# [YOUR OBJECTIVE]
Beginning with the first line of the data below, set down each line exactly through the line that contains "Given: Click the 限定版あり badge on rank 2 item".

# [RECORDS SUPPLIED]

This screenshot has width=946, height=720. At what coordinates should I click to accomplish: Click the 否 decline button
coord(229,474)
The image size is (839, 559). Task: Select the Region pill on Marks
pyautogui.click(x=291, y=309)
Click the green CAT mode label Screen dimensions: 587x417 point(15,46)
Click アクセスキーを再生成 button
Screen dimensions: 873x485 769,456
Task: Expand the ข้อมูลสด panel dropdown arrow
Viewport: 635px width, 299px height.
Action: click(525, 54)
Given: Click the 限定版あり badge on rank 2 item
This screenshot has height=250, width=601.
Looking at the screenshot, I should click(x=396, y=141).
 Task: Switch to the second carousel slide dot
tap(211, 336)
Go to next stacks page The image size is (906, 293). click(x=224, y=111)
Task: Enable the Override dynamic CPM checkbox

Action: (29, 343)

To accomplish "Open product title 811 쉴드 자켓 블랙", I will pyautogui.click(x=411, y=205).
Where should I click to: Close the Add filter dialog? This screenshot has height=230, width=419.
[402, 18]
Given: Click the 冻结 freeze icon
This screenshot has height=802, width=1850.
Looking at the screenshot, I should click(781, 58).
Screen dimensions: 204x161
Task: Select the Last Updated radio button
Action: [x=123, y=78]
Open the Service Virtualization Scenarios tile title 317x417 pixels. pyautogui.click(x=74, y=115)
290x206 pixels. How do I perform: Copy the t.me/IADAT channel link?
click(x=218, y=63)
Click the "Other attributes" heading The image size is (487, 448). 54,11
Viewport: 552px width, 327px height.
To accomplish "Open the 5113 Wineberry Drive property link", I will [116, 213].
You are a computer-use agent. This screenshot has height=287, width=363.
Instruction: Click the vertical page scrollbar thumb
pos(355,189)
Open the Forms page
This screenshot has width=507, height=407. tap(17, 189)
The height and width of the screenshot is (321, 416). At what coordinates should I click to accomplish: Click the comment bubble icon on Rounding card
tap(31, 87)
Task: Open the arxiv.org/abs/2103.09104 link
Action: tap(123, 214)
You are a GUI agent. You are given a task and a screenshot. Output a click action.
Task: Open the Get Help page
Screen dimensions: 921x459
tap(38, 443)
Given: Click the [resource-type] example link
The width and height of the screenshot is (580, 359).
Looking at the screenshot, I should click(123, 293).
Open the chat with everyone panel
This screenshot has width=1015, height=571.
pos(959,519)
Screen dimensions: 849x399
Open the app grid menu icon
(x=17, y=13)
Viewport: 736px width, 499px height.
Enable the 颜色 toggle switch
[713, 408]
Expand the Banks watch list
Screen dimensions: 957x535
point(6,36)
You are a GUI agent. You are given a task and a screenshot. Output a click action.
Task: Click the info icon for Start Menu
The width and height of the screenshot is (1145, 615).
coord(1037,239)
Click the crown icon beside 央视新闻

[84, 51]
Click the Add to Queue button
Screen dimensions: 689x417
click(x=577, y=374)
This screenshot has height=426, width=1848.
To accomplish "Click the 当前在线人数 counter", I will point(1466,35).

# [ANSWER TO THIS EXERCISE]
This screenshot has width=946, height=720. At what coordinates should I click to accomplish: Click the 否 decline button
coord(229,474)
The image size is (839, 559). Task: Select the Region pill on Marks
pyautogui.click(x=291, y=309)
Click the green CAT mode label Screen dimensions: 587x417 point(15,46)
Click アクセスキーを再生成 button
Screen dimensions: 873x485 769,456
Task: Expand the ข้อมูลสด panel dropdown arrow
Viewport: 635px width, 299px height.
Action: click(525, 54)
Given: Click the 限定版あり badge on rank 2 item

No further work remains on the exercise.